More context on the PACT initiative is available in the 2021 Capital Daily article Victoria creates pilot project to send crisis teams in place of police to some mental health calls. The May 2022 Capital Daily article 'The wrong tool for the job': Victoria police have a fraught history with mental health calls. What's the alternative? reports that PACT teams will be operating later this summer.
Unintentional drug overdoses are a major public health crisis in Canada. The epidemic of opioid related overdoses and deaths was declared a public health emergency in British Columbia in April 2015.
At the epidemic’s center is the replacement of prescribed pills and imported heroin with extremely potent synthetic opioids, primarily fentanyl and carfentanil.
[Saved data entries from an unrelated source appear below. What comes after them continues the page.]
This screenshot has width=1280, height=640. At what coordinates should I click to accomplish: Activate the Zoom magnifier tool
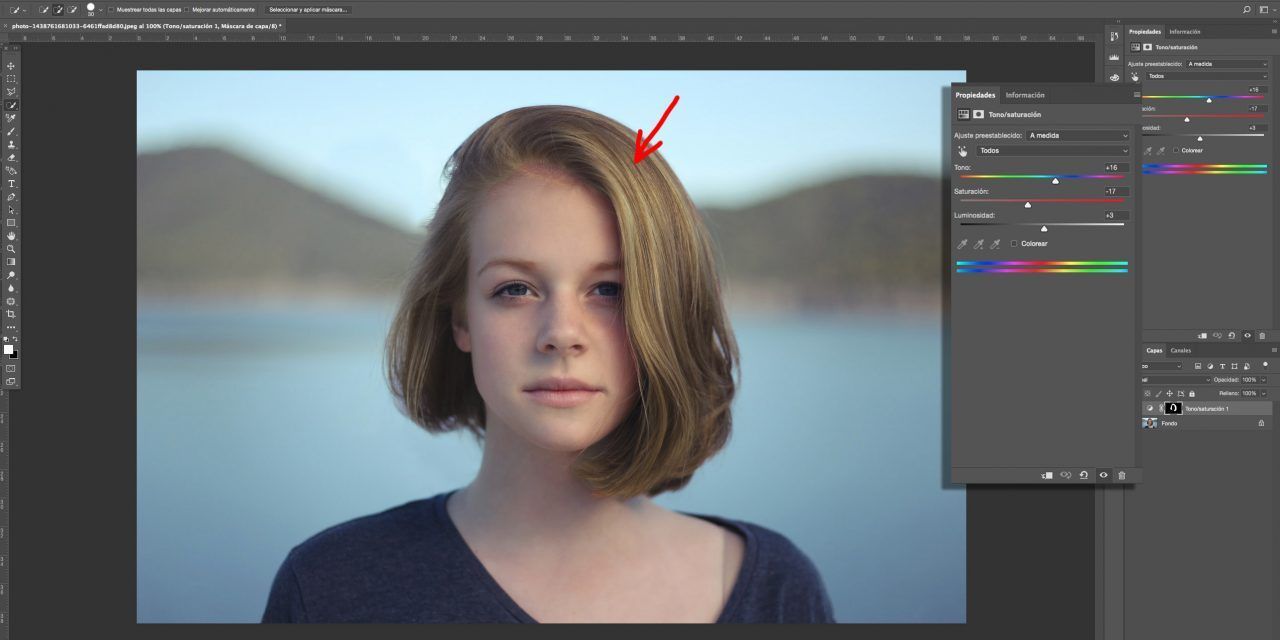point(11,249)
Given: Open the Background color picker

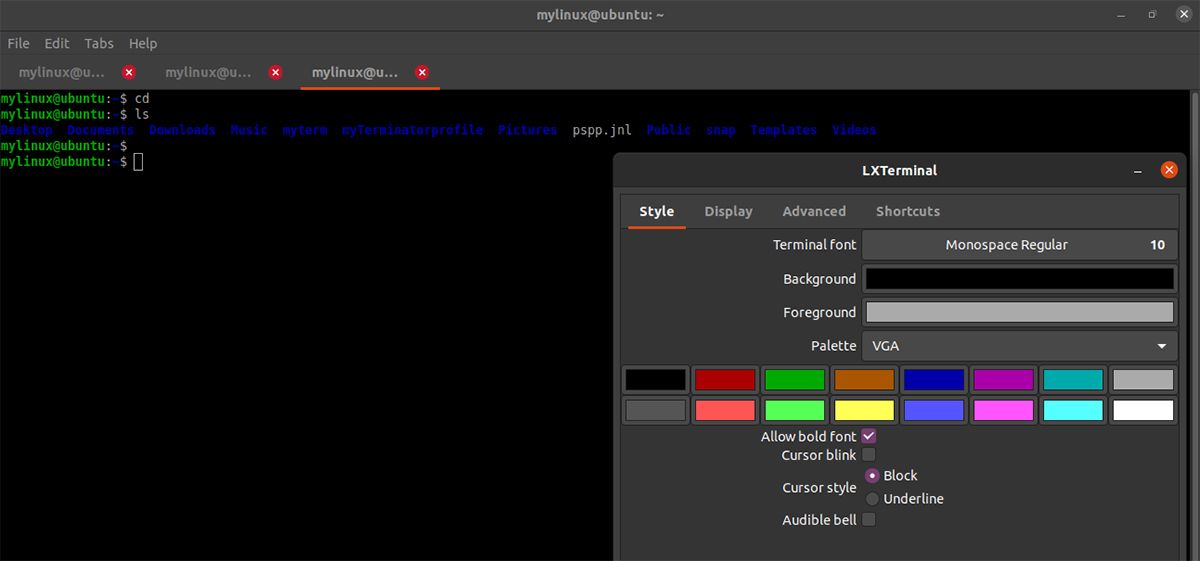Looking at the screenshot, I should coord(1018,279).
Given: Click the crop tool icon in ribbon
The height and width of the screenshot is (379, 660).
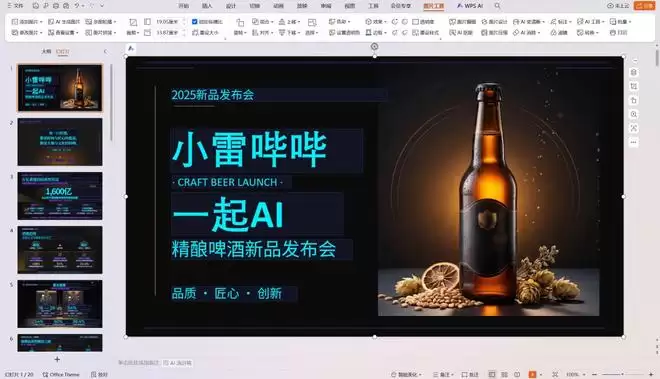Looking at the screenshot, I should click(133, 22).
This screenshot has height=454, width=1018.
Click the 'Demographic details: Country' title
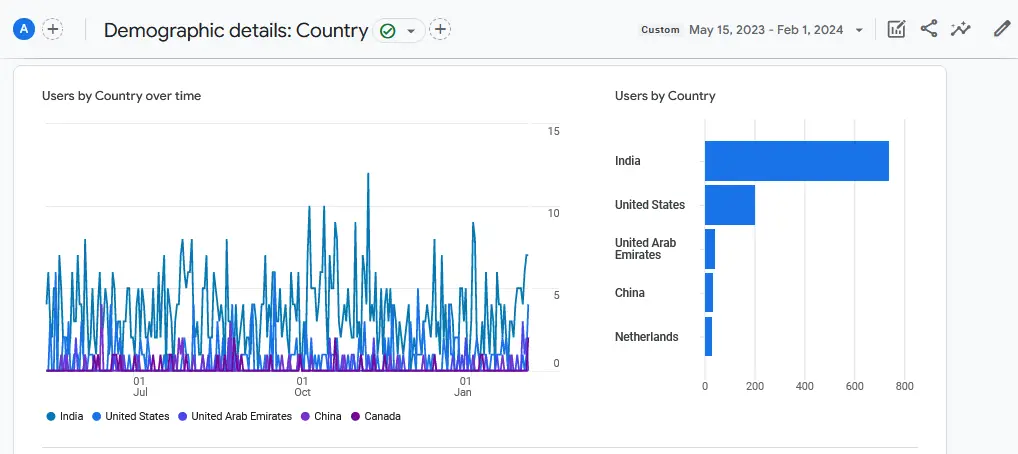coord(235,30)
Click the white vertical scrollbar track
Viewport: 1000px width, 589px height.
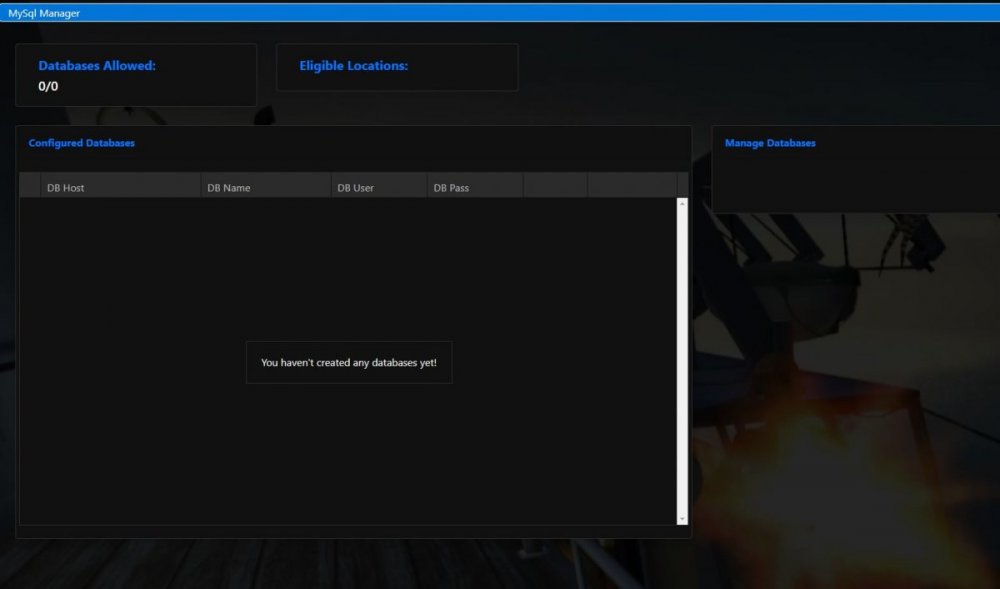[682, 360]
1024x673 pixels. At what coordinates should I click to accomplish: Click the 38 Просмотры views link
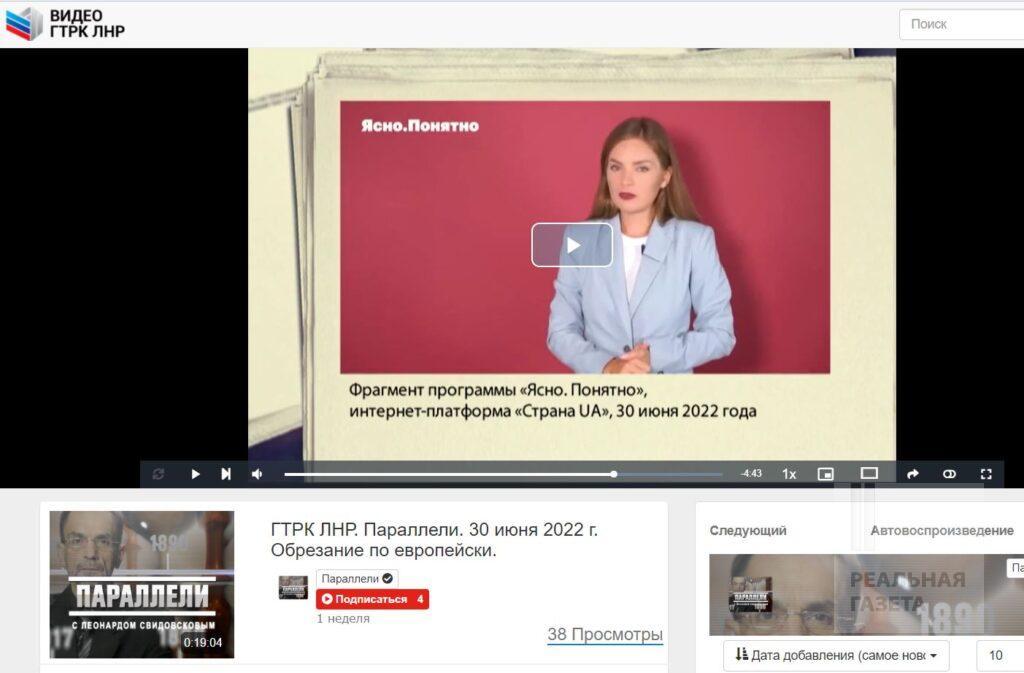[604, 634]
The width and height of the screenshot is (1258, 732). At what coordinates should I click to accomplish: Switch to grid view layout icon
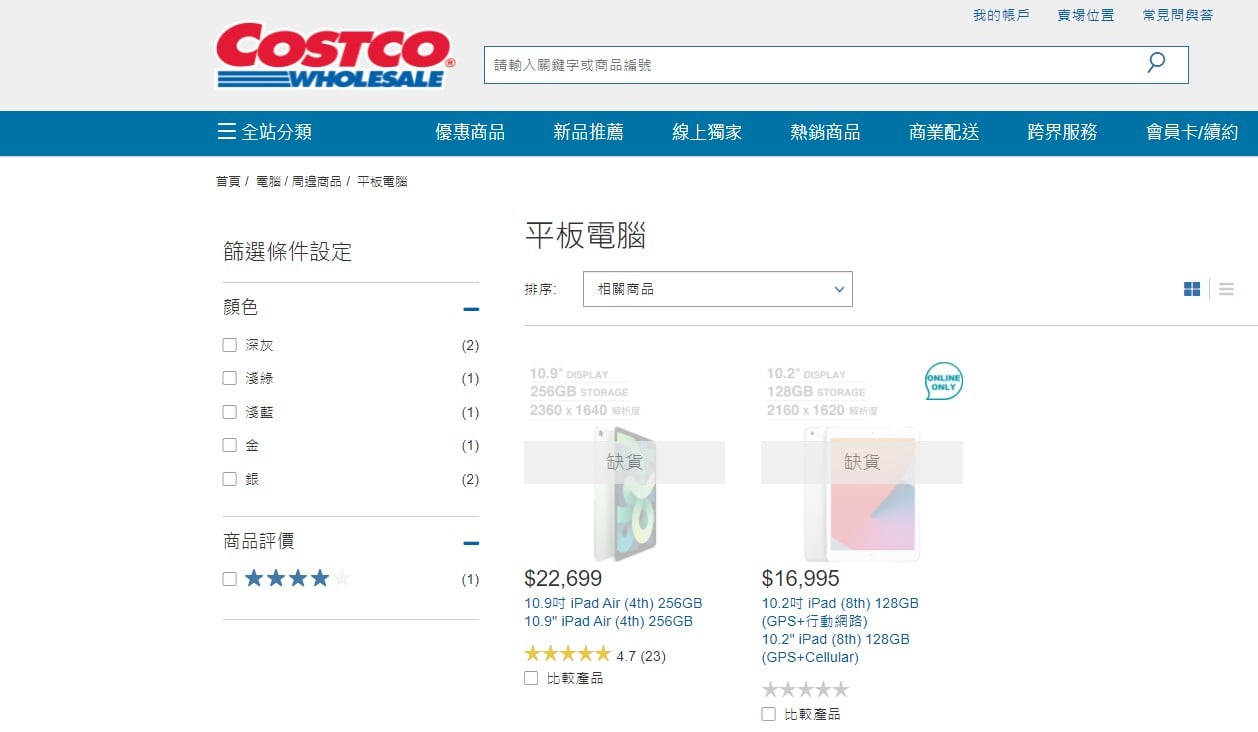point(1192,289)
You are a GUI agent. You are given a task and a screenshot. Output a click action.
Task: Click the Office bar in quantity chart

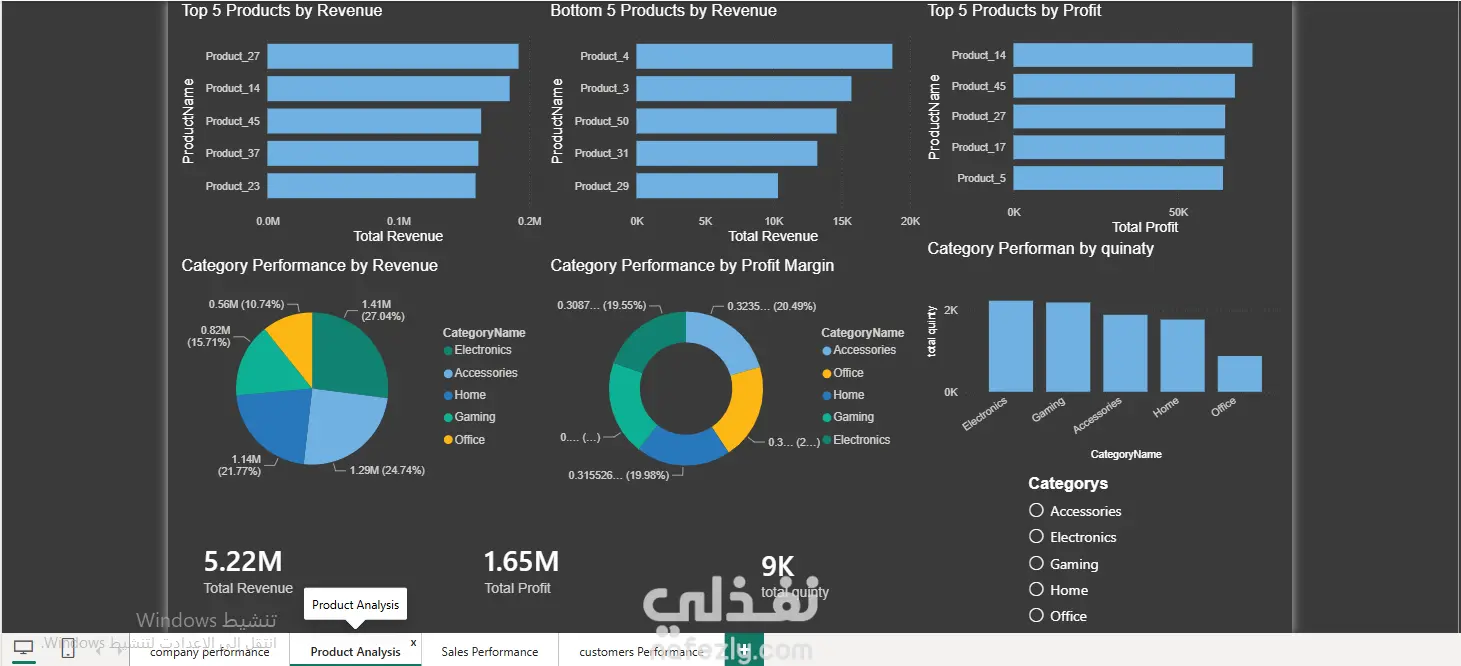click(1239, 373)
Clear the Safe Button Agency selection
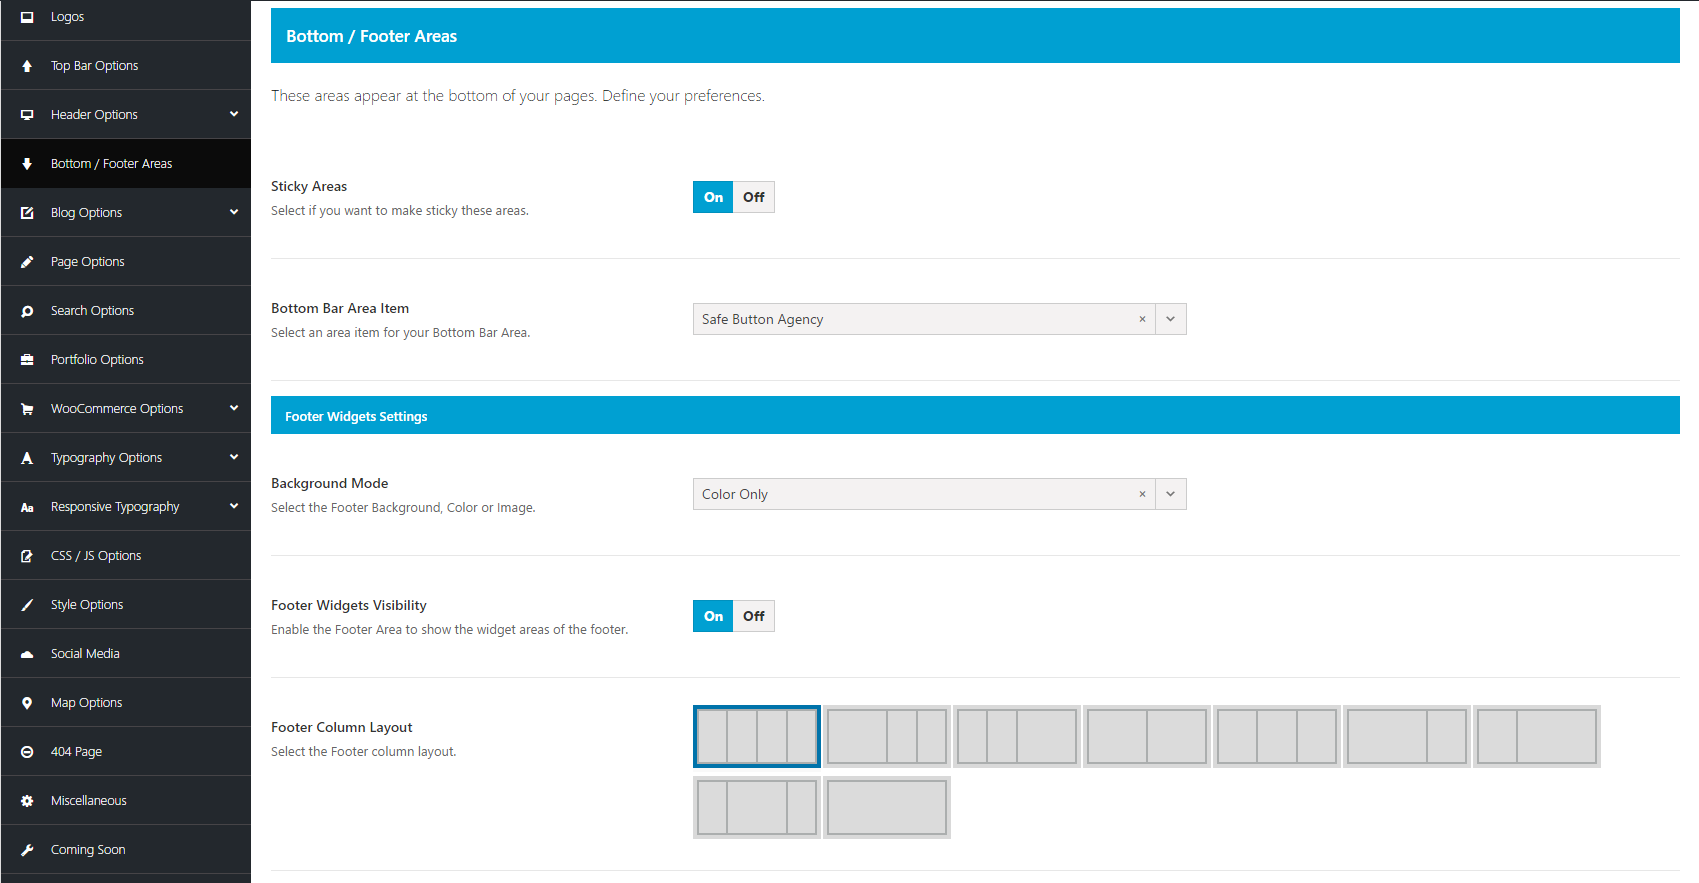The height and width of the screenshot is (883, 1699). pos(1142,319)
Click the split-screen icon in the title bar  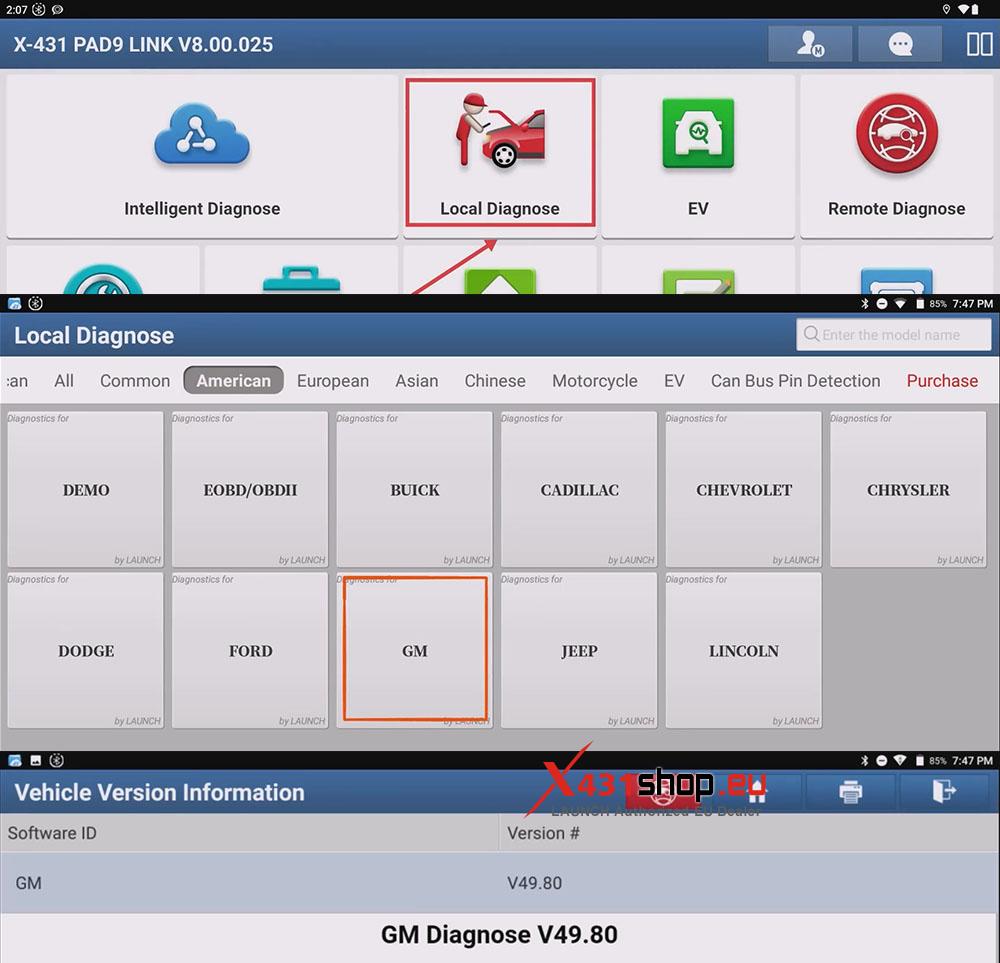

The province made Naloxone widely available but In many cases, both the stigma surrounding addiction and the criminalization of users means people are too often alone when they use and, when they overdose or their regular dose is poisoned, they do not have access to help.
Recently, when the Federal government announced that possession of small amounts of opioids will no longer be regarded as a crime, we saw some of the fruits of GVAT’s early work with a widespread consensus in this community in favour of the decriminalization of possession of small amounts of opioids.